There is a strain of energy throughout this work that has an almost surprising urgency. It doesn’t all work, but there is power and tenderness

U2 Days of Ash EP - American Obituary
U2 Days of Ash EP - American Obituary

U2’s surprise EP, Days Of Ash, opens with Bono declaring through a loud hailer effect: “You have the right to remain silent, or not.”

It’s a bold statement from a cultural figure who was slammed for accepting the US presidential Medal of Freedom in the middle of a US-supported slaughter in Palestine, and whose statement on Gaza – seven months after Joe Biden placed that blue ribbon around his neck – felt unnecessarily garbled in a context that demanded clarity. These instances are of course not the totality of Bono’s activism nor political activity. Yet while one’s musical career is judged in the canonical, one’s political career is judged on what happened yesterday.

Nevertheless, here are five protest songs from U2. And this is a fertile moment for protest songs and songs of politics, because, well, everything. U2 are an Irish band, and in an Irish context, how can one get one’s message across with the same directness as, say, Kneecap, whose recent single declared, “F*** Keir Starmer, Netanyahu’s b**** and genocide armer”?

It may not surprise you that U2 are not going to tell the UK prime minister to go and do one, but they do have something to say. And they are saying it from the generational buffer zone of Gen X and Boomer territory, which is fine, because everything and everyone exists in their own context, and there are plenty of other artists out there getting stuck in more radically.

When musicians make political songs, they open themselves up to a critique of their politics, and indeed their political – not just musical – judgment.

So what is that voice really declaring at the outset of this EP? Is it a declaration that U2 are back and taking a stand? Is it a provocation to artists who do not speak out? Is it rooted in some knowing self-referentiality that they haven’t said enough?

And yet, there is a strain of energy throughout this work that has an almost surprising urgency. It doesn’t all work, and some may loathe the politically broad tone, but the band sounds reinvigorated. There is power and tenderness. There are muscular guitars and all the vocal affectations and biblical references that – depending on where you land on the fan spectrum – are either an expression of beautiful sincerity, or cringe.

It is an EP of songs demanding peace in a world wrapped up in war; American authoritarianism and the killing of Renée Good; Sarina Esmailzadeh and the crackdown on the Women, Life, Freedom protests in Iran; a reading of the Israeli poet Yehuda’s Amichai poem, Wildpeace, by the Nigerian artist Adeola; a track for the Palestinian activist, Awdah Hathaleen who was killed by an Israeli settler; a song of hope for Ukraine, featuring the musician-turned-soldier Taras Toplia.

U2 song protests killing of Renée Good by US Ice agent in politically charged new releaseOpens in new window ]

American Obituary opens the EP, with a Billy Joel fire-starting-denial lyrical cadence, plus the yelp of “America will rise against the people of the lies”. This is about the power of the people being so much stronger than the people in power, a motivational message naming Renée Good and Minneapolis, as the country U2 loves so much falls apart.

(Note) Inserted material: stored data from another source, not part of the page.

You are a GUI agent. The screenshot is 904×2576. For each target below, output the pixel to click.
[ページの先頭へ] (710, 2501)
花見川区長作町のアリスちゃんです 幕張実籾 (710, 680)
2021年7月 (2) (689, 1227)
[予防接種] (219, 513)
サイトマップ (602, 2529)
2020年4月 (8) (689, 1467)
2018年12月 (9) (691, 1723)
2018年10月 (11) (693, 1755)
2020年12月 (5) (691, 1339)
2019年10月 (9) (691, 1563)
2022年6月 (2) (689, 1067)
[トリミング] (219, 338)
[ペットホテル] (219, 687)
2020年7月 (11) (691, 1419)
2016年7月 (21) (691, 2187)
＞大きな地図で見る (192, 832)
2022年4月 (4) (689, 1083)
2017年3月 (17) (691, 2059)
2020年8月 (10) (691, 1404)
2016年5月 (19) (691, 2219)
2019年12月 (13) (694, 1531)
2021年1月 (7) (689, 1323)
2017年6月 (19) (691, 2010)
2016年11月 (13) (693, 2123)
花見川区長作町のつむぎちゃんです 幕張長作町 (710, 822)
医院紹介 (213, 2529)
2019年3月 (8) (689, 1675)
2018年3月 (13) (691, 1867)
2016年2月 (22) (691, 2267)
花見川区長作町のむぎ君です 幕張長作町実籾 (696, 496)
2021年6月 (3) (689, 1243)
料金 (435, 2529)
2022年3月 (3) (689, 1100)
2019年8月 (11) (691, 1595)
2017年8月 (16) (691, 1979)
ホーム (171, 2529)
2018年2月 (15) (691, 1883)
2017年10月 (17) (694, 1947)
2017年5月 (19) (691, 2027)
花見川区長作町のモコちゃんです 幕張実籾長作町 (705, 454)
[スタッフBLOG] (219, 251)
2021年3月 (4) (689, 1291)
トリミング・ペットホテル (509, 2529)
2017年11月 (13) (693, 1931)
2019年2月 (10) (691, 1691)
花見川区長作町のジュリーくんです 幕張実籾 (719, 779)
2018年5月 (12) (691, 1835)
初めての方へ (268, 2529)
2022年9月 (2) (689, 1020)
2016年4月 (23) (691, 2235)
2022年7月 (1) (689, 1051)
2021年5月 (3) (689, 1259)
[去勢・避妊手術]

The melodically and structurally rather stunning The Tears Of Things, written from the perspective of Michelangelo’s David (I know), is a micro-opera creaking under the weight of metaphor, with god, Mussolini, songs made of rain, floods made of tears, the Holocaust, men in cages, exiled hearts, frozen deserts, all stacking up until the weight of ambiguity almost becomes too much. It is also an epic of the sort that even at this stage of their careers feels like a creative progression.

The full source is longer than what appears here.